Work required:
Retype the records exactly, including every line.

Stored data
►

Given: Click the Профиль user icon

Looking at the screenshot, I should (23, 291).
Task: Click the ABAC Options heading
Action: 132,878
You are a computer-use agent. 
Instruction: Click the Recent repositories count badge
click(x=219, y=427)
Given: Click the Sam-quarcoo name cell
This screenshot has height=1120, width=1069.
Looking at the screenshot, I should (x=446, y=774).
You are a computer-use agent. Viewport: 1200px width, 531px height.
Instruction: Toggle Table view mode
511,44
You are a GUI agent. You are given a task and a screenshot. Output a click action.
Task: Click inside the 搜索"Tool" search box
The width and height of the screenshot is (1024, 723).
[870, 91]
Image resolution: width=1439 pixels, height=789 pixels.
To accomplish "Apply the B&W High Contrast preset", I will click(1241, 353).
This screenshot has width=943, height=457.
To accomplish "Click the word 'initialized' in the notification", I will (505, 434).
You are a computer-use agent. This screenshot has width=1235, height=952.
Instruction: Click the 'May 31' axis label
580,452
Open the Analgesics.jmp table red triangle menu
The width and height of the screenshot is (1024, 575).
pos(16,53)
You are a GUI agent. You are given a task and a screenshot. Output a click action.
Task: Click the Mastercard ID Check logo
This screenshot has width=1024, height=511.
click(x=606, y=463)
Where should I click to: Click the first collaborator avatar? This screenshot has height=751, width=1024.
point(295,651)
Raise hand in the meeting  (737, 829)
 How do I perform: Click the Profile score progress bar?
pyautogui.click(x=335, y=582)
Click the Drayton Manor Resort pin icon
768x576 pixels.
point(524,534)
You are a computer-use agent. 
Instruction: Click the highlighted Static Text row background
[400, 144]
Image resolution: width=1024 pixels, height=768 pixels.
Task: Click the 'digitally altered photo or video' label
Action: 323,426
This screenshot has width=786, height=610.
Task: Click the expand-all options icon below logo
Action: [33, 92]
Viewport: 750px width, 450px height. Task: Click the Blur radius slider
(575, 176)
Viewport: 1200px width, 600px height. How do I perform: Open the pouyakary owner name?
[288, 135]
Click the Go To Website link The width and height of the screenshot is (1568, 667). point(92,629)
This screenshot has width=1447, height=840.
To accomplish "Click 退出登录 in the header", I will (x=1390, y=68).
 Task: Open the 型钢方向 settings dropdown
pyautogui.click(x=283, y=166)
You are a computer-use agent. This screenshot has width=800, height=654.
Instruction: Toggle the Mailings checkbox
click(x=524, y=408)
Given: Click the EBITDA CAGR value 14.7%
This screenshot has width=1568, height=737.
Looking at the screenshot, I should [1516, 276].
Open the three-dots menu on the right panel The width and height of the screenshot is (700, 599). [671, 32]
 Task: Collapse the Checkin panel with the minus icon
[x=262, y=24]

◄

Solution:
Given: Click the Профиль user icon

Looking at the screenshot, I should (23, 291).
Task: Click the ABAC Options heading
Action: 132,878
You are a computer-use agent. 
Instruction: Click the Recent repositories count badge
click(x=219, y=427)
Given: Click the Sam-quarcoo name cell
This screenshot has height=1120, width=1069.
Looking at the screenshot, I should (x=446, y=774).
You are a computer-use agent. Viewport: 1200px width, 531px height.
Instruction: Toggle Table view mode
511,44
You are a GUI agent. You are given a task and a screenshot. Output a click action.
Task: Click inside the 搜索"Tool" search box
The width and height of the screenshot is (1024, 723).
[870, 91]
Image resolution: width=1439 pixels, height=789 pixels.
To accomplish "Apply the B&W High Contrast preset", I will click(1241, 353).
This screenshot has width=943, height=457.
To accomplish "Click the word 'initialized' in the notification", I will (505, 434).
You are a computer-use agent. This screenshot has width=1235, height=952.
Instruction: Click the 'May 31' axis label
580,452
Open the Analgesics.jmp table red triangle menu
The width and height of the screenshot is (1024, 575).
pos(16,53)
You are a GUI agent. You are given a task and a screenshot. Output a click action.
Task: Click the Mastercard ID Check logo
This screenshot has width=1024, height=511.
click(x=606, y=463)
Where should I click to: Click the first collaborator avatar? This screenshot has height=751, width=1024.
point(295,651)
Raise hand in the meeting  (737, 829)
 How do I perform: Click the Profile score progress bar?
pyautogui.click(x=335, y=582)
Click the Drayton Manor Resort pin icon
768x576 pixels.
point(524,534)
You are a computer-use agent. 
Instruction: Click the highlighted Static Text row background
[400, 144]
Image resolution: width=1024 pixels, height=768 pixels.
Task: Click the 'digitally altered photo or video' label
Action: 323,426
This screenshot has width=786, height=610.
Task: Click the expand-all options icon below logo
Action: [33, 92]
Viewport: 750px width, 450px height. Task: Click the Blur radius slider
(575, 176)
Viewport: 1200px width, 600px height. How do I perform: Open the pouyakary owner name?
[288, 135]
Click the Go To Website link The width and height of the screenshot is (1568, 667). point(92,629)
This screenshot has width=1447, height=840.
To accomplish "Click 退出登录 in the header", I will (x=1390, y=68).
 Task: Open the 型钢方向 settings dropdown
pyautogui.click(x=283, y=166)
You are a computer-use agent. This screenshot has width=800, height=654.
Instruction: Toggle the Mailings checkbox
click(x=524, y=408)
Given: Click the EBITDA CAGR value 14.7%
This screenshot has width=1568, height=737.
Looking at the screenshot, I should [1516, 276].
Open the three-dots menu on the right panel The width and height of the screenshot is (700, 599). [671, 32]
 Task: Collapse the Checkin panel with the minus icon
[x=262, y=24]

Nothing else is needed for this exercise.